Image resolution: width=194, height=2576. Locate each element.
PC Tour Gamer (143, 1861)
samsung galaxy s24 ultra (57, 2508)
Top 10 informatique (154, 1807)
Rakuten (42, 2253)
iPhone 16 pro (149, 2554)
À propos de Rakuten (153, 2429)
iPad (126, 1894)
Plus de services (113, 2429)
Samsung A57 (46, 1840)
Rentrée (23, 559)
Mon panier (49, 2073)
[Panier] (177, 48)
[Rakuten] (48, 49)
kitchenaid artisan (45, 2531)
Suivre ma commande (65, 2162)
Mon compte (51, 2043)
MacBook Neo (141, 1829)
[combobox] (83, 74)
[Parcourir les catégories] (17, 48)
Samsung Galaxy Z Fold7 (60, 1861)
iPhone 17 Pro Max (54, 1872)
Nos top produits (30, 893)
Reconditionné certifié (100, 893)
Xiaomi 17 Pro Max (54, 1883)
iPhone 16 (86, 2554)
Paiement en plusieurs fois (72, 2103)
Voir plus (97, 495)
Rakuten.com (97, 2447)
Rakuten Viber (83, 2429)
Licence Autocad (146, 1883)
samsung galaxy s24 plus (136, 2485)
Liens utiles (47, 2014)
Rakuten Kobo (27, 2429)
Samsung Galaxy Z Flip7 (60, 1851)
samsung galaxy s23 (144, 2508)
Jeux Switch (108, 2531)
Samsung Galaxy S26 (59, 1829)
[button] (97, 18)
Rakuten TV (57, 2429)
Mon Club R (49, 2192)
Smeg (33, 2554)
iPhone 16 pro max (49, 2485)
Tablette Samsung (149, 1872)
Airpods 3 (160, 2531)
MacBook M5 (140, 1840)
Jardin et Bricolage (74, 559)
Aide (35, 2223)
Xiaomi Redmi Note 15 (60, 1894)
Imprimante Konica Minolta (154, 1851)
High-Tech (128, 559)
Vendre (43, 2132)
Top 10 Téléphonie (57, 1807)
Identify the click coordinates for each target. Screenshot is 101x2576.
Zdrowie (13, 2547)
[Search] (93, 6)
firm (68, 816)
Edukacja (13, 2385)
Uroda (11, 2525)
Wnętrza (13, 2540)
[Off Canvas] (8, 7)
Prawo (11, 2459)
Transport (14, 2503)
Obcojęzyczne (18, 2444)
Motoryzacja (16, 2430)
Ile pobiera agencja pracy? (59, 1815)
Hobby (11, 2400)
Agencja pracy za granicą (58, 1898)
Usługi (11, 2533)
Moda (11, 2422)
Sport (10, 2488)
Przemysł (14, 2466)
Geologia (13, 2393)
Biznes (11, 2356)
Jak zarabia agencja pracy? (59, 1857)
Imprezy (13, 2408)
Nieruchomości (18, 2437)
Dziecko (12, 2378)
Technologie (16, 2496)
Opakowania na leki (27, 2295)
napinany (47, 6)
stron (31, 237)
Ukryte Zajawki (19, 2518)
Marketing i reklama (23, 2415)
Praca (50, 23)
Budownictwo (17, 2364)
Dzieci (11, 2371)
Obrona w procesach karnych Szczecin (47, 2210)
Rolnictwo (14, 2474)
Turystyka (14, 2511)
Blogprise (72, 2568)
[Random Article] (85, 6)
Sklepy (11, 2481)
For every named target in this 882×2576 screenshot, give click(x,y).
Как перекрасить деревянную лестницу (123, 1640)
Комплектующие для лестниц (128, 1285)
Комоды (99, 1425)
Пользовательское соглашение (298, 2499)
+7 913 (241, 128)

__________

### Work instruction
Starting with the line that has "For every named", print each remaining line of the listing exactly.

### Your response
For every named target in this 882×2576 screenshot, give click(x,y).
Как перекрасить деревянную лестницу (123, 1640)
Комплектующие для лестниц (128, 1285)
Комоды (99, 1425)
Пользовательское соглашение (298, 2499)
+7 913 (241, 128)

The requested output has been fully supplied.